=== Passage ===
Small Manufacturers Are Not Little Versions of Major Manufacturers, Part 2

Consultants selling continuous improvement programs don’t seem to recognize or acknowledge the dilemma and resource problems of small manufacturers.

By MICHAEL COLLINS, Author, Saving American Manufacturing

This is part two of a two-part piece. Part one can be found here.

When I was a general manager, I needed to implement a better quality system and was approached by some consultants who wanted to sell me ISO 9000. None of my largest customers cared if the company was ISO 9000 certified. Their contracts simply stated that the production line machines had to reach 99 percent uptime in a given period. We built machines that were engineered for each customer plant with different specs, different purchase parts and a lot of new engineering.
=== Dataset ===
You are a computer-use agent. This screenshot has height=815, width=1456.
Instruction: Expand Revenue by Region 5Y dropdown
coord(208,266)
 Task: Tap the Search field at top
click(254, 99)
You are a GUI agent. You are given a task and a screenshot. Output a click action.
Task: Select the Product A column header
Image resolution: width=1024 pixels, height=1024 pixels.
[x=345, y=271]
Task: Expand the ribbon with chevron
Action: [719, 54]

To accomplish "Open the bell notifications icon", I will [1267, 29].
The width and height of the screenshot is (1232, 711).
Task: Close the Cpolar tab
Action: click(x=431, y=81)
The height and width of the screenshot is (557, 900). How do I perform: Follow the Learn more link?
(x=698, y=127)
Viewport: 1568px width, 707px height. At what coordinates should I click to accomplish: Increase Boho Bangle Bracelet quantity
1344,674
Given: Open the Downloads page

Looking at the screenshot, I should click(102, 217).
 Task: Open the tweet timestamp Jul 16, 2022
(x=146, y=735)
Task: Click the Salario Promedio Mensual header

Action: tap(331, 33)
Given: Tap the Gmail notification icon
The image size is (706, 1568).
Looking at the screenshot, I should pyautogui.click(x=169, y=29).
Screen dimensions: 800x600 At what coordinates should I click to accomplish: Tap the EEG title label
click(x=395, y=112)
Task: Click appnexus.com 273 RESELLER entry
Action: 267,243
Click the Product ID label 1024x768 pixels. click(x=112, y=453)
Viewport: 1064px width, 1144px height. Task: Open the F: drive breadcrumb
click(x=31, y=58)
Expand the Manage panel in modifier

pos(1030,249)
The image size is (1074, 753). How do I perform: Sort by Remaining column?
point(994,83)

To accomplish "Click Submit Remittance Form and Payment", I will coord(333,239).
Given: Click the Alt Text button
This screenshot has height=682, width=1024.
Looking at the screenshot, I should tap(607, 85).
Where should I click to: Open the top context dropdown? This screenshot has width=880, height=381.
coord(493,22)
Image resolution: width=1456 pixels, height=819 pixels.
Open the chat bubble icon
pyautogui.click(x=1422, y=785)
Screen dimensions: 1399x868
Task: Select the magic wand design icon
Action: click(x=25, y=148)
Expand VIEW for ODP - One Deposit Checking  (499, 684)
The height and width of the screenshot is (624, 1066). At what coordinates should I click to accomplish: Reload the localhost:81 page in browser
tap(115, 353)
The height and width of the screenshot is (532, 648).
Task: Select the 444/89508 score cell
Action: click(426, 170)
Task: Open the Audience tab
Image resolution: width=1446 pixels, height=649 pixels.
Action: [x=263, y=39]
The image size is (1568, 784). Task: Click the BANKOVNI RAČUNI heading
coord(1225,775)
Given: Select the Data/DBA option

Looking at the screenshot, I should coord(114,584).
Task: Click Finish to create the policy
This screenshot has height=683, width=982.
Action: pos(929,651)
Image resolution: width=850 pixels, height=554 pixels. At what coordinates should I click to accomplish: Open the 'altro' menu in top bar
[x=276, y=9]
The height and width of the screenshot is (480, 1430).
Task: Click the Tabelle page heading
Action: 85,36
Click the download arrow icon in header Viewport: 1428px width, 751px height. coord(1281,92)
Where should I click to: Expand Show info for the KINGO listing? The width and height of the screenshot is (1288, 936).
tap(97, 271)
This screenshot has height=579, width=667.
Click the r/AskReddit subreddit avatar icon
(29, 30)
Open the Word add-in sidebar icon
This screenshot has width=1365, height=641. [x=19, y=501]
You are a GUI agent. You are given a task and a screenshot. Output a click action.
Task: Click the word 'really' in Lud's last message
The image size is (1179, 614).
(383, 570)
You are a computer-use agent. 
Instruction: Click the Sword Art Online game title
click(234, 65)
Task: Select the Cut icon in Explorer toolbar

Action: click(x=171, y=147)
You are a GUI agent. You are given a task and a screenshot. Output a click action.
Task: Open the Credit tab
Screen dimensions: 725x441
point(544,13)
===
▶ [Task item] In the article about small manufacturers, rename "continuous improvement programs" to "lean manufacturing programs" and give everything from "Small Manufacturers Are" down to "of small manufacturers.". Rely only on the article about small manufacturers.

▶ [Expected answer]
Small Manufacturers Are Not Little Versions of Major Manufacturers, Part 2

Consultants selling lean manufacturing programs don’t seem to recognize or acknowledge the dilemma and resource problems of small manufacturers.